■ Text segment ■
Mound Bayou was an all black town in the Yazoo Delta in Northwest Mississippi. It was founded during the spring of 1887 by twelve pioneers from Davis Bend, a fledgling black colony impacted by falling agricultural prices, natural disasters, and hostile race relations.

This migration movement was led by Isaiah Montgomery, former patriarch of Davis Bend. Purchased from the Louisville, New Orleans, and Texas Railroad (L, NO & T), Mound Bayou bordered a new rail line between Memphis, Tennessee and Vicksburg. From 1890 to 1915, Mound Bayou was a land of promise for African Americans.

Encapsulated in this “promise” were self-help, race pride, economic opportunity, and social justice, in a self-segregated community designed for blacks to have minimum contact with whites until integration was a viable option to black freedom.

Mound Bayou had a U.S. Post Office, six churches, banks, stores, and several public and private schools. Its economy depended on the production of cotton, timber, and corn, and being an agent for the L, NO & T Railroad. Politically, Mound Bayou’s mayor Isaiah Montgomery protected it from white violence through political accommodation.

Montgomery also ensured Mound Bayou’s growth by working closely with Booker T. Washington after 1900, through his “lieutenant” Charles Banks. Socially, Mound Bayou had an exceptionally low crime rate, high morals (i.e., no gambling or sale of alcohol), and everyone had to be a useful member of the community.

Through outlets like the town’s newspaper, The Demonstrator (1900), Mound Bayou promoted education as an essential path to community survival, in particular vocational education in scientific agriculture through the Mound Bayou Normal and Industrial Institute.

From 1907 to 1915, this infrastructure, along with Mound Bayou’s function as a railroad center, allowed it to flourish and grow to 8,000 people by 1911. Its noticeable decline occurred during the Great Migration period (1915-1930), in which cotton prices fell, Booker T. Washington passed away, and the black path towards freedom was redirected from independent towns towards the major cities of the United States.

Despite its sharp population decline throughout the century, Mound Bayou still exists today as a predominatly black town in Mississippi with a 98.6 percent total black population.

■ Supplied data ■
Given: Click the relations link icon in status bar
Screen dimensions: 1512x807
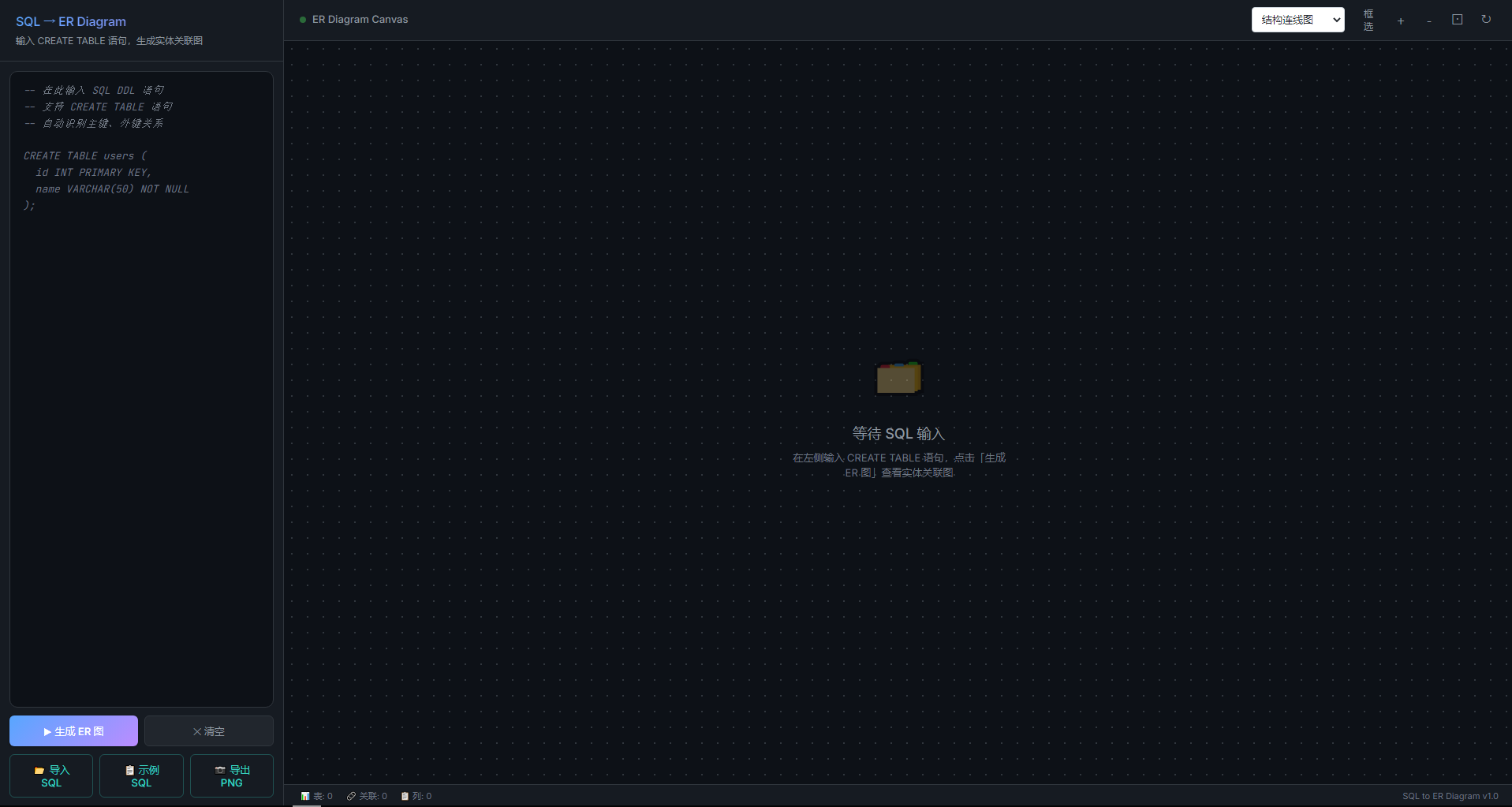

■ Set task ■
According to the passage on Mound Bayou, how many people lived in the town by 1911? You won't need the lines above for this.

■ Output for this exercise ■
8,000 people.